EXTRACTED TEXT
┌──
Tanzania Shines in Food Exports

TANZANIA is Africa's third strongest exporter of food commodities to the rest of the world. The United Nations Conference on Trade and Development (UNCTAD) ranks the country third after Guinea and Mauritania in a ratio of basic food balance to total merchandise exports index published recently.

As expected, the East African nation leads the EAC region with Burundi named as the country with the most severe import dependence of food commodities.

Tanzania's food crop production reached 9.3 million tonnes in 2018/19, compared to 9.7 million tonnes 2014/15 (-4 per cent) with the country's main staple crops being maize, sorghum, millet, rice, wheat, beans, cassava, potatoes, and bananas. Tanzania consumes 90 per cent of its maize production and exports the rest mainly to Kenya (8 per cent) as the rest Somalia, Burundi, South Sudan, Rwanda and Uganda share the remaining 2 per cent.

Crop exports accounted for 1.9tri/- ($830million), which equates to nine per cent of the total value of Tanzania's exports in 2019, compared to 1.8tri/- (793million) in 2015, representing an increase of 5 per cent.

The expansion of global trade has helped to, at least in part, move food from where it can be produced to where it is needed. But this has also come with downsides, according to the index.

"Many developing countries have increased their specialisation in export crops at the expense of staple foods for domestic consumption, making them net food importers with the vulnerabilities this implies," it says.

In Africa, a continent with severe food insecurity challenges, most food comes from abroad. Between 2016 and 2018, about 85 per cent of food was imported from outside the continent.

The index further projects that even as its population grows; net food imports to Africa are expected to triple by 2025 as undernourishment grows by one-third.

It also warned that conflict and war, weather extremes and economic shocks, including those induced by Covid-19, were the primary drivers of food insecurity.

It called for banning export restrictions on essential foodstuffs for countries facing food deficit, and on food aid to countries in emergency situations as well as increase financial and technical support to foster agricultural productivity in developing countries in order to address food security, especially in least developed countries and netfood importing developing countries.
└──
SUPPLIED DATA
┌──
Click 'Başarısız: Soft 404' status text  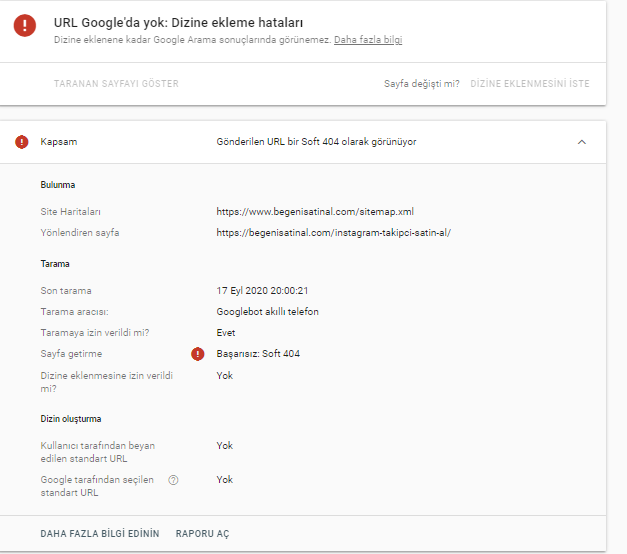click(258, 354)

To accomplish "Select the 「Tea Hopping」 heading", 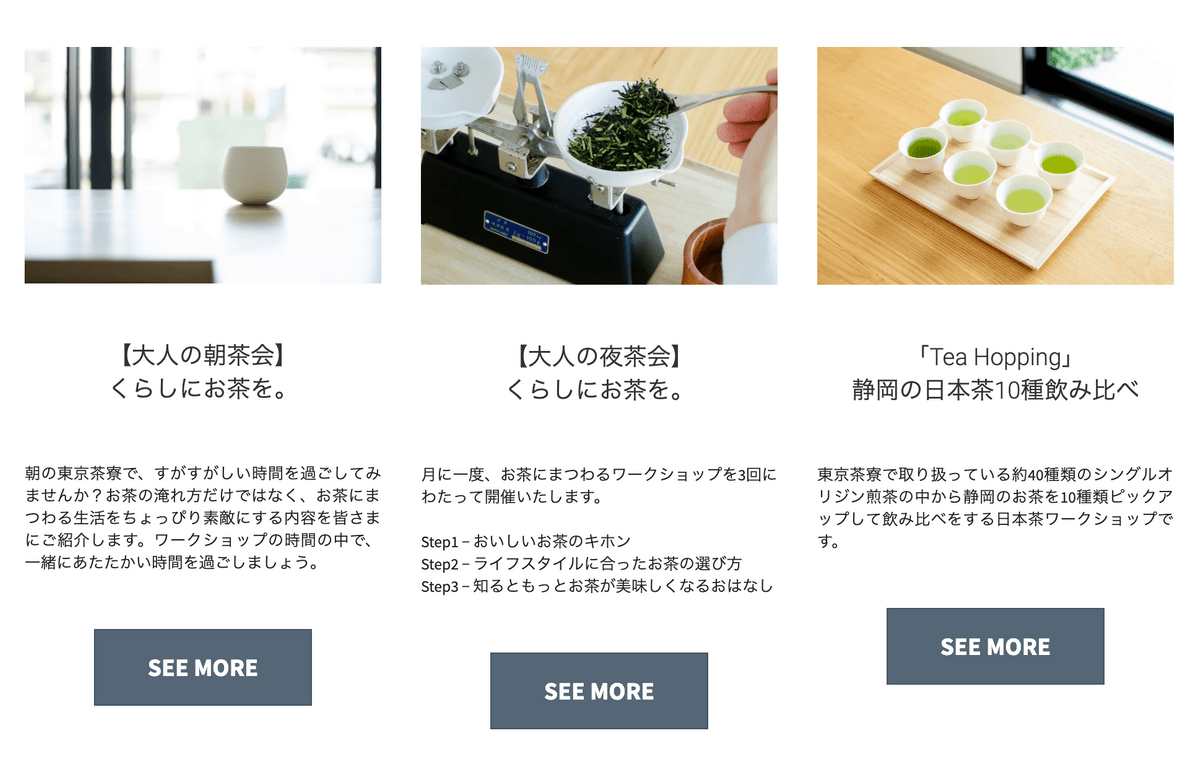I will (x=995, y=356).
└──
DIRECTIONS
• a. Answer these questions from the article on Tanzania's food exports:
(i) Which two countries rank ahead of Tanzania in the UNCTAD index?
(ii) What share of its maize production does Tanzania consume?
(iii) From 2016 to 2018, roughly what share of Africa's food came from outside the continent?
• b. Duplicate the portion of the article on Tanzania's food exports starting at "TANZANIA is Africa's" and ending at "of food commodities.".

ANSWER SECTION
• a.
(i) Guinea and Mauritania
(ii) 90%
(iii) About 85%

• b.
TANZANIA is Africa's third strongest exporter of food commodities to the rest of the world. The United Nations Conference on Trade and Development (UNCTAD) ranks the country third after Guinea and Mauritania in a ratio of basic food balance to total merchandise exports index published recently.

As expected, the East African nation leads the EAC region with Burundi named as the country with the most severe import dependence of food commodities.